L’all-in alla ‘nduia
Lo chiamano «patto per la città»: è una specie di «All In» alla ‘nduja nel quale giocano tutte le grandi famiglie locali, una mezza dozzina. In realtà sono in corso in Calabria due esperimenti di segno familistico. Uno, politico, qui nella colta Cosenza. L’altro, mafioso, in quei paesi d’Aspromonte che stanno divorziando dallo Stato italiano. Storie assai diverse e, tuttavia, a tratti intrecciate pericolosamente.
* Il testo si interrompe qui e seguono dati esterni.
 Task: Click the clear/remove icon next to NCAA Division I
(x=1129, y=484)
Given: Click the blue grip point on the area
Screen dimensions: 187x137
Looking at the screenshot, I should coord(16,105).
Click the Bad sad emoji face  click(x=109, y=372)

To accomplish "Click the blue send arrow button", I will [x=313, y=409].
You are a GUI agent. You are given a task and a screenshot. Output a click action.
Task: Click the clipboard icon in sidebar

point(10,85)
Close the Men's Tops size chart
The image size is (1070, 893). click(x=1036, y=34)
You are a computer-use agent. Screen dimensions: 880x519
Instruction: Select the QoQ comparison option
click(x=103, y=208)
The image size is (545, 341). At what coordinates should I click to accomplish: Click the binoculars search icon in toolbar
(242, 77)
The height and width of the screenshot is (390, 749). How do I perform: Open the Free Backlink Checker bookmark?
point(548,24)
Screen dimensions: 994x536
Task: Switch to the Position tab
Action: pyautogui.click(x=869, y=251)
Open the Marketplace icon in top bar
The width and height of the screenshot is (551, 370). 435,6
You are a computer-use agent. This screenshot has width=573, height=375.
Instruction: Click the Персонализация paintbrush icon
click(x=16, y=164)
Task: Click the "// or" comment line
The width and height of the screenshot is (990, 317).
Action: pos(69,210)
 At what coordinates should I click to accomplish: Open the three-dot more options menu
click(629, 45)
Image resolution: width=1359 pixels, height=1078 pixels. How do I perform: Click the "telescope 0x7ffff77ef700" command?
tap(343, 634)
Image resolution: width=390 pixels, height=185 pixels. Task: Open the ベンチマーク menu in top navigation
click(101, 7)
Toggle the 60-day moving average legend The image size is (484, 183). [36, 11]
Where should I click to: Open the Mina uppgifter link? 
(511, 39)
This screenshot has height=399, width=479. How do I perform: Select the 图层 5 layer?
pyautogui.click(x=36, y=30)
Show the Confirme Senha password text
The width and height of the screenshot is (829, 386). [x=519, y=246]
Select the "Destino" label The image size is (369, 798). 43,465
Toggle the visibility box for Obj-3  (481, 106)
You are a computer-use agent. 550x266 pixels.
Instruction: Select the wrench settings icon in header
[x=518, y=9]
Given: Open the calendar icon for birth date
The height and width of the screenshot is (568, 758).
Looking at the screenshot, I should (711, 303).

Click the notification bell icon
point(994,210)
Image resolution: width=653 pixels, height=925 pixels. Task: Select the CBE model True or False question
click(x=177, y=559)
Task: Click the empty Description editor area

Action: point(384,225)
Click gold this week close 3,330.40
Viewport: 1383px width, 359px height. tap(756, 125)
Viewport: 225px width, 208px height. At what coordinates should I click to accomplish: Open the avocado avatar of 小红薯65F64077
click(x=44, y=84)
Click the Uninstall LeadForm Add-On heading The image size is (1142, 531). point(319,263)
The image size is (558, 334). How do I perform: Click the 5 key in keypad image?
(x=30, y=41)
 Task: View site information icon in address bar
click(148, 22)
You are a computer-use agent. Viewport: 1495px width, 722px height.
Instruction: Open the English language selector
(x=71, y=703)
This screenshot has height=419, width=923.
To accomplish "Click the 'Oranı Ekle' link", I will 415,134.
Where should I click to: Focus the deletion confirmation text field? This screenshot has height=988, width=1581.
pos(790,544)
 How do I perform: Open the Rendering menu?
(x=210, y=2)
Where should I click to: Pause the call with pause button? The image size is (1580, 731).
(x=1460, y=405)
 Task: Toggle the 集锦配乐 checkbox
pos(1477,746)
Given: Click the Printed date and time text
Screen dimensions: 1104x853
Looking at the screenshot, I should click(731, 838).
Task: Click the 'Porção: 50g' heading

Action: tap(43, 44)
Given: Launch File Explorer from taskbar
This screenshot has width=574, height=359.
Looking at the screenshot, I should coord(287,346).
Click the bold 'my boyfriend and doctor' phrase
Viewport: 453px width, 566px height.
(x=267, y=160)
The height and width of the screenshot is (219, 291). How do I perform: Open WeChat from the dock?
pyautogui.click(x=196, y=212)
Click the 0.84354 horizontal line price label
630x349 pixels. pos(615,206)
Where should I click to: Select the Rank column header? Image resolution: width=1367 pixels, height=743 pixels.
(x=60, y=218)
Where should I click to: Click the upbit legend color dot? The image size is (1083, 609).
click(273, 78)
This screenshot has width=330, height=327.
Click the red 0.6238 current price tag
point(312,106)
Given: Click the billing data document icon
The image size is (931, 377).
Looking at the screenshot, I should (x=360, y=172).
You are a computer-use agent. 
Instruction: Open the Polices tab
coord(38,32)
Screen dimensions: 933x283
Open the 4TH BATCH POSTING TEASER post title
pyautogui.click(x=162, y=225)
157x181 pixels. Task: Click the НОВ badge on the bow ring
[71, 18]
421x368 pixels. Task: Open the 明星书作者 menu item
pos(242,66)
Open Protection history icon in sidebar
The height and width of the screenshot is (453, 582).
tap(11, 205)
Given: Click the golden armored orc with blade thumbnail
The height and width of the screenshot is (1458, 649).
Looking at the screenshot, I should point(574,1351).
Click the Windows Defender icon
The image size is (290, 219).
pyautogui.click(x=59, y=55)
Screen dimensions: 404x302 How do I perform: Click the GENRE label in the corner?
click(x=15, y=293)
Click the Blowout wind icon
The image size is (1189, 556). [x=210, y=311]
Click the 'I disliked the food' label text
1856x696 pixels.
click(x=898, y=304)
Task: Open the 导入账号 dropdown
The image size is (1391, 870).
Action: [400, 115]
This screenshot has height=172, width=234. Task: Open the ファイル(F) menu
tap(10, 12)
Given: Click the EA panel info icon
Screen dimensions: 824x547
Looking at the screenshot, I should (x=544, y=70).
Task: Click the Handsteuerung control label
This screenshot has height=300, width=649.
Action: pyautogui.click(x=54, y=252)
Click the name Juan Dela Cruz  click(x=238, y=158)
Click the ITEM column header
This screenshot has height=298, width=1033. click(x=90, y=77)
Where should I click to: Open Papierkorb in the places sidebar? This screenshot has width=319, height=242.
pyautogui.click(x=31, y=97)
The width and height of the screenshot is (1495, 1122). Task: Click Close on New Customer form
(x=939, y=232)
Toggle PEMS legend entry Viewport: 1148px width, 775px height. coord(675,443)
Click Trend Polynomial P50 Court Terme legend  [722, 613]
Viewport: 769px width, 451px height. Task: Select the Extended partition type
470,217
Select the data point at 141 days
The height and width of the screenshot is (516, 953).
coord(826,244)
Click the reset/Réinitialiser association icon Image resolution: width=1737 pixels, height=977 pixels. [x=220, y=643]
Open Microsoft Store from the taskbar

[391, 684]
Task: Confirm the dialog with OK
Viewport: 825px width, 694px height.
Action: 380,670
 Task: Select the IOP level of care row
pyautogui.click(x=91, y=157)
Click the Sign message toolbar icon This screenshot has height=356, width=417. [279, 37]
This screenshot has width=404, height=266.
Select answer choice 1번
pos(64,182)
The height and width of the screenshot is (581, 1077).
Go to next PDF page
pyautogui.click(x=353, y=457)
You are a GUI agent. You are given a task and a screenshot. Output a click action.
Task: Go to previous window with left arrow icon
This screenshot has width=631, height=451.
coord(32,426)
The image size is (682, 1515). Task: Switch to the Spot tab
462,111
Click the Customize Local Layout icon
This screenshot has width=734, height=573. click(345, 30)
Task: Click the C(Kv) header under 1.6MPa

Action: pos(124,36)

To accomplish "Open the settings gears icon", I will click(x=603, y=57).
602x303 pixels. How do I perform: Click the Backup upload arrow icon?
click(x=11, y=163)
Le carte le dà la magistratura (su ipotesi di voto di scambio almeno cinque pentiti hanno riempito nell’ultimo anno faldoni di verbali al vaglio di Nicola Gratteri, nuovo procuratore della Dda di Catanzaro; e martedì prossimo anche l’Antimafia di Rosy Bindi dirà la sua, almeno sulle liste di Platì e San Luca). Molti big dormono male la notte, temendo di seguire il destino di Sandro Principe, mattatore Pd arrestato nella vicinissima Rende.
L’urbanista felpato
La dirigente di Palazzo dei Bruzi intanto mastica amaro perché ha già visto cadere sotto gli avvisi di garanzia, firmati stavolta dalla procura di Cosenza, i primi colleghi: il capogabinetto dell’ex sindaco forzista Mario Occhiuto e due tecnici. I pm pensano aggirassero le procedure spacchettando gli appalti e assegnandoli ai soliti noti (anche 61 «determine» in un colpo solo, record d’una notte d’agosto 2012). «Occhiuto scarica su di noi», mormorano i dipendenti. Può un sindaco non avvedersi di traffici noti a tutti? «Nulla sapevo e anzi ho ridotto di molto le determine rispetto all’amministrazione precedente, di sinistra», dice lui, esibendo circolari di ammonimento agli uffici. È un urbanista felpato che sogna grandi opere in città (ha sbloccato il ponte di Calatrava vagheggiato proprio da nonno Mancini) e s’è inventato come spot la caccia alla tomba nel Busento (con annesso… tesoro) di Alarico, re dei Goti.
«Un visionario»
I fan lo considerano un visionario, i nemici un pallista. "Spara cavolate, per parlare pulito", tuona Katia Gentile, che pure gli è stata vicesindaco fino allo scorso 6 febbraio in cui lei e Luca Morrone (presidente del consiglio comunale) hanno guidato il colpo che l’ha rovesciato: a quattro mesi dalle elezioni, uno sfregio, più che la proclamata «decisione di fermare l’illegalità». Katia e Luca sono rampolli di due delle più potenti famiglie della città (Katia è nipote di Tonino ‘U Nivuru, il sottosegretario che voleva assegnare a Berlusconi il Nobel per la pace e riuscì a bloccare per il buon nome di famiglia l’uscita di un quotidiano locale; ed è figlia di Pino, vicepresidente del consiglio regionale coi voti anche del Pd; Luca è figlio di Ennio, il più ascoltato proconsole verdinano).